Le génome de tous les coronavirus, animaux ou humains, se caractérise par une très grande taille. C’est un détail important pour comprendre l’origine naturelle des épidémies de coronavirus. En effet, le long génome a pour conséquence de voir régulièrement apparaître de petites erreurs -des recombinaisons- dans l’ARN des coronavirus lorsqu’ils se multiplient. 

Or, l’accumulation des erreurs, loin d’être un handicap,se révèle un avantage lorsqu’il s’agit de passer d’une espèce à une autre. Toutes ces erreurs de réplication facilitent l’apparition de mutations génétiques qui aident le coronavirus à survivre dans un nouvel environnement.

Le passage de la barrière des espèces est donc leur spécialité ?  

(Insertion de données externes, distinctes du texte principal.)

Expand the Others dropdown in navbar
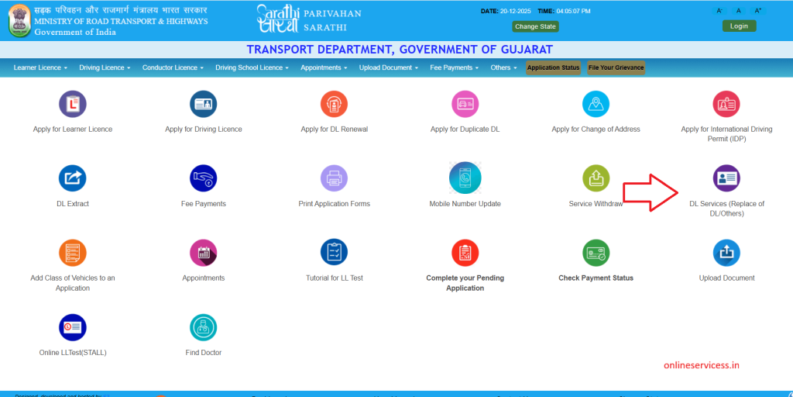Screen dimensions: 793x397 (x=503, y=67)
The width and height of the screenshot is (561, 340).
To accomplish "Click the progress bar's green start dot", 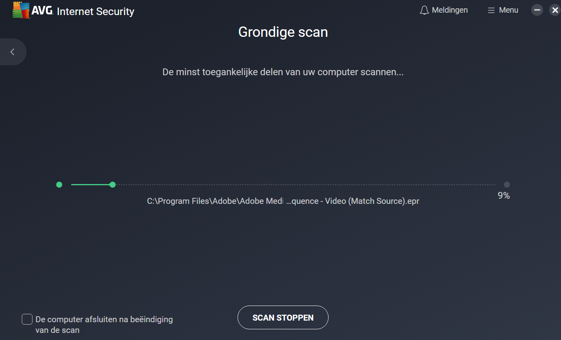I will (59, 184).
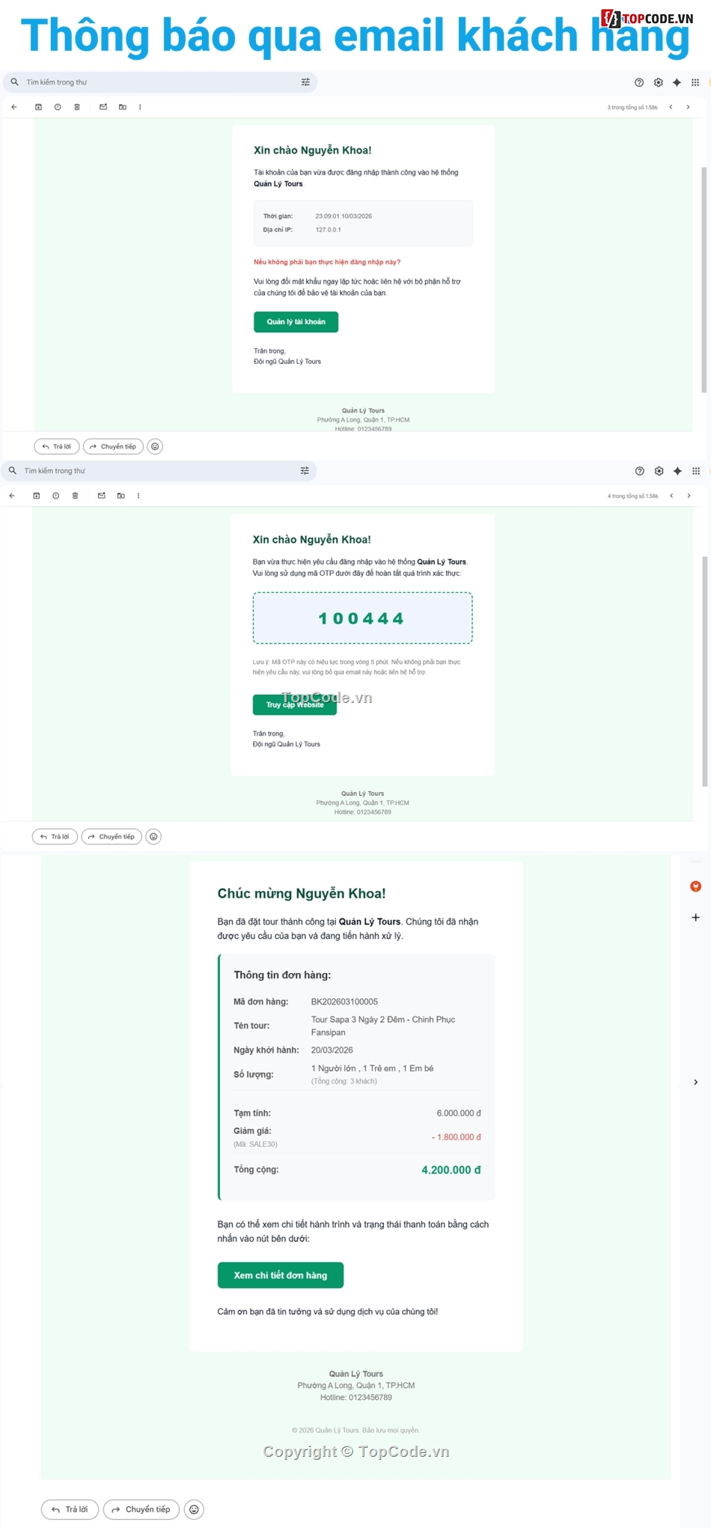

C'est d'ailleurs cette faculté qui a fait naître un flot de rumeurs sur l'origine du nouveau coronavirus. Ce qui est très vraisemblable c'est que le virus a des ancêtres chez les animaux. C’est déjà ce qu’en disait Tarik Jasarevic de l’OMS, il y a déjà deux semaines, même si à l’époque on ne savait pas encore que la transmission inter-humaine était possible. 

Juste après cette déclaration est apparue la rumeur de la soupe à la chauve-souris. Elle repose sur un fait : derrière les six premiers coronavirus qui circulent déjà chez l'homme, on retrouve des ancêtres chez les chauve-souris. Le nouveau coronavirus ne semble pas faire exception. Il possède des séquences communes avec des coronavirus de chauve-souris.

Mais l'histoire biologique ne se résume pas à un bouillon avalé dans un marché

Les spécialistes des chauve-souris que j’ai contactés estiment que ça n’a aucun lien. Le passage des virus se fait bien plus souvent par les déjections des chauve-souris qui concentrent les virus. Elles peuvent souiller de la nourriture consommée par d'autres animaux. C’est à l'intérieur de l’organisme de ces animaux que les coronavirus vont commencer à s'adapter et à muter. 

Pour le SRAS, c’était par exemple la civette (un petit mammifère) qui avait servi de passerelle génétique jusqu’à l’homme. Pour le nouveau virus, on ne sait pas encore, mais pas de doute que l’accélération des connaissances ne manquera pas de s’accompagner des rumeurs les plus folles.